I’m going into this conference, having just finished the conference of policy makers in Copenhagan on Information Technology and the Environment, with several “big” questions. One is what are the different meanings of “sustainability”, if in fact anyone has a good definition? Exactly what are people expecting /wanting to be sustained? Of late, I’ve been disappointed that biodiversity doesn’t seem to be something that is an explicit part of discussion — it seems that as the environment worsens, values that we thought we wanted to be sustained fall away and we are “happy” with increasingly impoverished outcomes. This all fits the addiction model pretty well.

One point that I take from Loeb is that human decision makers ignore or deliberately remain ignorant of factors, sometimes, because they just don’t know how to deal with them — they’ll even lie — blatently lie — so that they can avoid the overwhelm caused by complexity. I’m hopeful that computing that enables us to deal with great complexity by processing millions of scenarios will also let us hear and consider all voices, be it the grizzly bears’, the ranchers’, the tourists’, or in another setting, the homeless or the uninsured — this is, perhaps, a humanistic possibility of computing.

Susan G. Komen Walk for the Cure

Friday, June 5th, 2009
I was walking the NSF 11th floor hallway this morning, a big circle I use to pace away my various stresses, of which there are many :-) , and came upon another program director sitting outside one of the main conference rooms – I knew what was happening – she had a conflict of interest with some proposal under discussion by the expert panel convening in the conference room, and she was waiting out the discussion – I’m proud that NSF makes a big deal out of conflicts of interest. In any case, I jokingly asked her if she was in trouble or some such thing, and she confirmed what I already knew. A large plate-glass window at this place in the hallway looks out at Arlington, and it was raining, as it has been the last couple of days. She said that she hoped that it would clear up for tomorrow’s walk, and I asked what walk was that?

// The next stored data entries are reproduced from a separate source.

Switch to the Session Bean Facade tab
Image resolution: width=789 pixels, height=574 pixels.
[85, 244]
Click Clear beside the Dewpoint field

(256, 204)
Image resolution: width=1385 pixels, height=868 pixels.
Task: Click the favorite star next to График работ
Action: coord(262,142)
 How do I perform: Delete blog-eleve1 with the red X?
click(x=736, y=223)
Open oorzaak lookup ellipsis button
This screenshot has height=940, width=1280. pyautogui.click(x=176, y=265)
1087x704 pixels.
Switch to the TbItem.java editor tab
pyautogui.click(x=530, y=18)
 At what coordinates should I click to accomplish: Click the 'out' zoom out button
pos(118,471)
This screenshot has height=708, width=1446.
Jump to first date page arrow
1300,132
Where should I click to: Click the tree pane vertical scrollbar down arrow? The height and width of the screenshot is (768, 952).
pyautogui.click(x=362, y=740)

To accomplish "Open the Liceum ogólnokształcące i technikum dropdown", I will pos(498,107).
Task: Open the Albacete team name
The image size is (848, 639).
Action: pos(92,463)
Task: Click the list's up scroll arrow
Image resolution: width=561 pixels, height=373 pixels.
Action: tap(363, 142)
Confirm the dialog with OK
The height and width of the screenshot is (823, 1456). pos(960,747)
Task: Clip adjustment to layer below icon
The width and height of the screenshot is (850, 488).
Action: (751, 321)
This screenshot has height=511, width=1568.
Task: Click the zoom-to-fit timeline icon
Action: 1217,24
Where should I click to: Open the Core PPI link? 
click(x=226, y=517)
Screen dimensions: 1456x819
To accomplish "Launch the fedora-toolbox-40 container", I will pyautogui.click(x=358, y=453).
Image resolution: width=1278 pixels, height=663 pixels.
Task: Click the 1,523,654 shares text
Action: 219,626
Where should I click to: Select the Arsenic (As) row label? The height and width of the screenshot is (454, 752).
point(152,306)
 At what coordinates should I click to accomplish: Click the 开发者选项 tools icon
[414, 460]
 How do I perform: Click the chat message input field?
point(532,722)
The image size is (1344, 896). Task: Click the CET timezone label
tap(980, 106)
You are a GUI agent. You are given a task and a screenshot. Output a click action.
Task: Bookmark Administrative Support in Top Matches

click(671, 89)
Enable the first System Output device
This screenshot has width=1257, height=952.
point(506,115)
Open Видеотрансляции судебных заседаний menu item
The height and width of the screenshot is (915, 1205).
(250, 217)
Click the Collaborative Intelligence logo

It’s the Susan G Komen Race for a Cure (to Breast Cancer), and I told my colleague that I might just go, rain or no rain, and she said that there was an NSF team, who were getting their pictures taken in the main NSF Atrium at Noon, about 30 minutes from then, and I showed up for the picture, and now I have to walk :-) .

I didn’t want to be a gate crasher, so I registered, too late to get the T-shirt in time, but perhaps I’ll find a red shirt and wash it with bleach so that it’s the “requisite” pink, and wear that.

When I registered, a site was created for me

http://globalrace.info-komen.org/site/TR/GlobalRaceForTheCure/GlobalRace?JServSessionIdr011=6a6slm1q02.app305b&px=5432519&pg=personal&fr_id=1140

After the picture taking this morning, I and the others followed the NSF team captain up to her office and she handed out pink signs or bibs to us, about 7×7 inches, saying “I race in MEMORY OF …” or “I race in SUPPORT OF …” I wish beyond words that I could have taken the “SUPPORT OF” sign, but I don’t think that I’d be walking in that case, not through loving any less, but just my once (and perhaps once-again) perception of priorities during a busy time.

I’ll be walking in memory of Vivian Cooper. Every IN-MEMORY-OF sign I see will be an affirmation of her wonderful humanity — you are in good company, friend, but I wish that you were still here.